Remember the politics of meaning? That was the theme of a speech given by Hillary Clinton in April 1993, when she was the first lady. “All of us face a crisis of meaning,” she said. “We need a new definition of civil society which answers the unanswerable questions posed by both the market forces and the governmental ones.” Conservatives (and some liberals) made merciless sport of that speech. No one in those end-of-history days was in the mood to listen.
Well, they are listening now. Competition, consumerism and globalization worked out much better for some people than others, and the others, who saw their incomes stagnate, their dignified livelihoods evaporate and their communities wither, decided not to go quietly into that good night. In response, some of the best minds on the right are rethinking Reaganism and grappling with the need to humanize neoliberalism.

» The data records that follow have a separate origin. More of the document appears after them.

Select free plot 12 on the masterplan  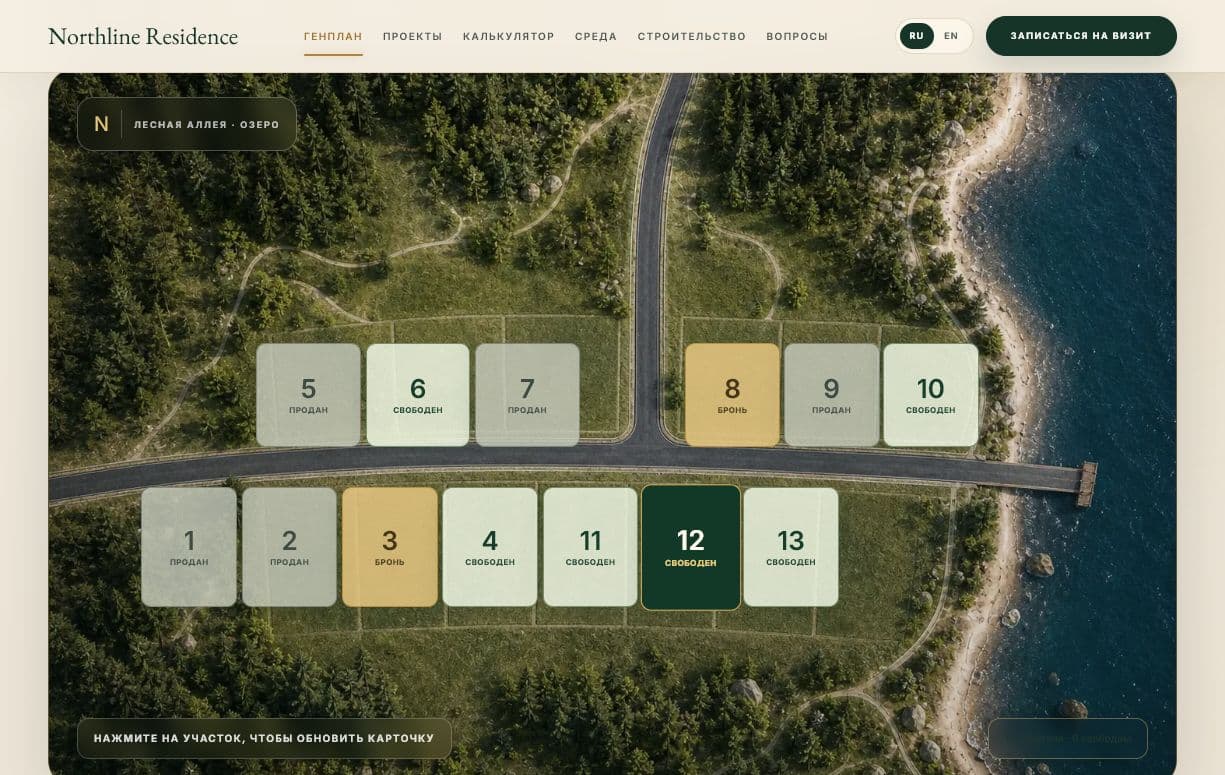pyautogui.click(x=691, y=547)
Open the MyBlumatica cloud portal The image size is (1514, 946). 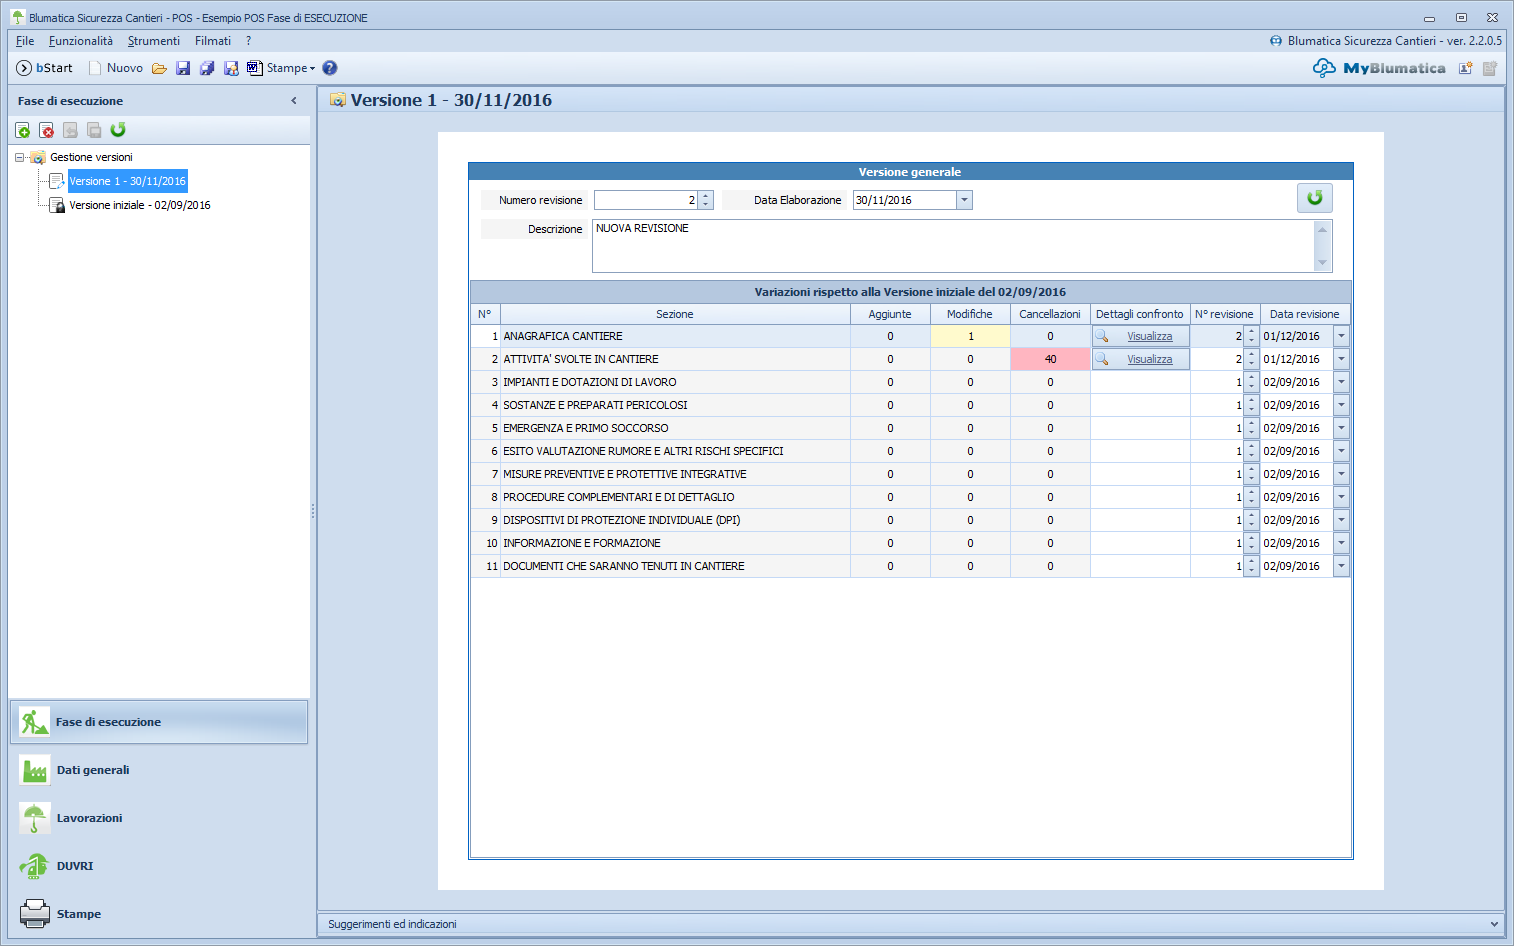(1380, 68)
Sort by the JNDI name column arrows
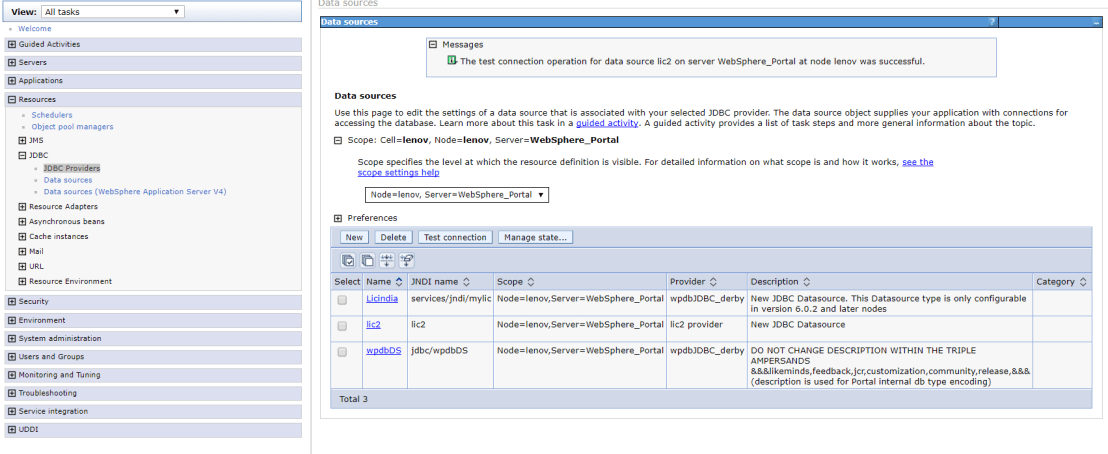Image resolution: width=1108 pixels, height=454 pixels. click(x=466, y=282)
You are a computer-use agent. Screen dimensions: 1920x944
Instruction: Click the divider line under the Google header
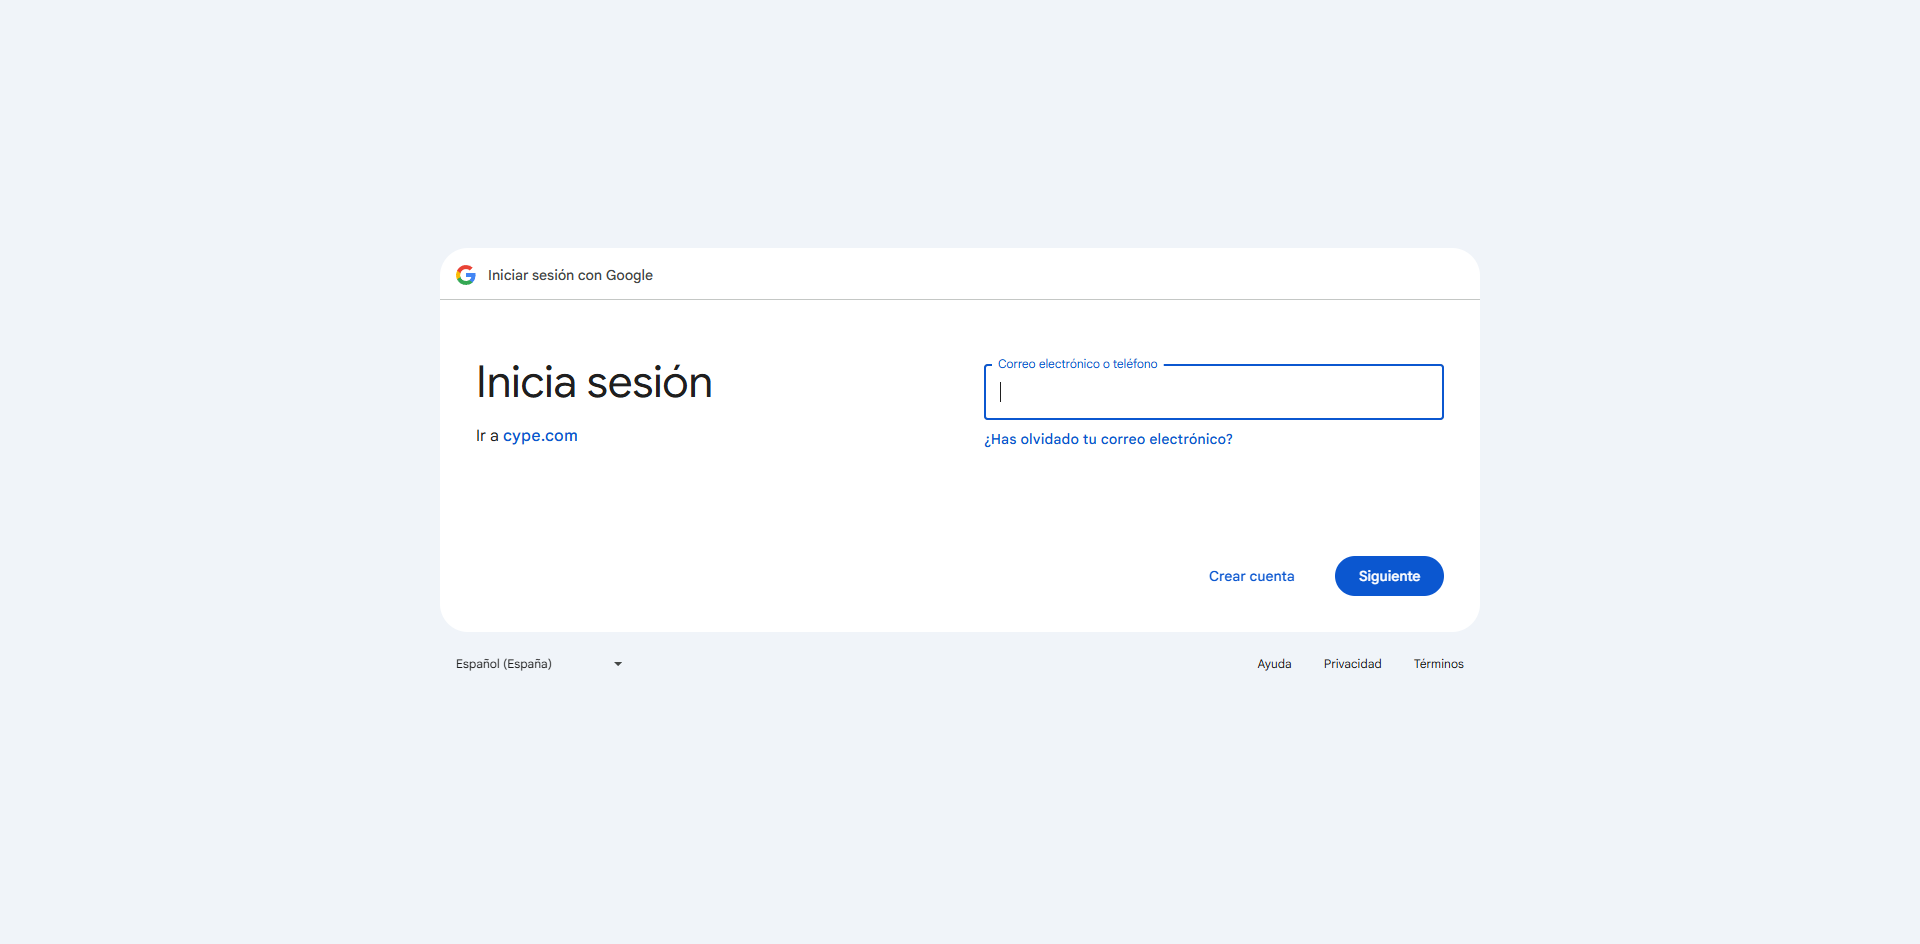tap(960, 299)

Into this conversation steps Ben Shapiro with “The Right Side of History.” A conservative writer and speaker whose previous books include “Bullies: How the Left’s Culture of Fear and Intimidation Silences Americans” and “Brainwashed: How Universities Indoctrinate America’s Youth,” Shapiro begins by saying that we live “in the best world that has ever existed.” Yet Americans are losing faith in their democracy and institutions. What changed? In a few introductory paragraphs, he dismisses economics, racial tensions and tribalism as inadequate answers. Instead, “we’ve spent the last two centuries carving ourselves off from the roots of our civilization.” Beginning with the Jewish Bible and ancient Greece, he argues that Western civilization succeeded because it balanced the anchoring moral foundations of its Judeo-Christian heritage with the revolutionary dynamism of Enlightenment liberalism. In the past couple of centuries, however, secularism has gone all-in on individualism and materialism. “Material human progress in the absence of spiritual fulfillment isn’t enough,” he writes. “People need meaning.” Mrs. Clinton, call your office.
Shapiro’s spiritual challenge to secularism is not new. In fact, it is venerable. As the liberal tradition’s most astute contemporary defender, Peter Berkowitz, often points out, the charge that liberal individualism is self-destructively materialistic is itself an important strand of the liberal tradition. Today and in the recent past, its many facets have been explored and debated by some of the right’s leading minds: David Brooks, Arthur C. Brooks, Patrick J. Deneen, Yuval Levin, Alasdair MacIntyre, Richard John Neuhaus, Michael Novak and the three most recent popes, to name just a few. Shapiro’s argument claims a distinguished pedigree.
Why, then, did I find his book so dispiriting? Partly because, instead of contending with great ideas, it deploys them as if they were toy soldiers or characters in a video game. The head spins as he trots past thinkers from Plato to Steven Pinker, frequently rendering tendentious judgments along the way. In one typical four-page passage, we carom past Marx, Clausewitz, Fichte and Hegel. Most of the name-checked play either the role of tradition-upholding good guys or relativistic, secular bad guys. Hume leads briskly to Darwin, then Nietzsche, then eugenics and fascism and existentialism and postmodernism and intersectionality, and here we are, kowtowing to the “knowing falsehood” of transgenderism.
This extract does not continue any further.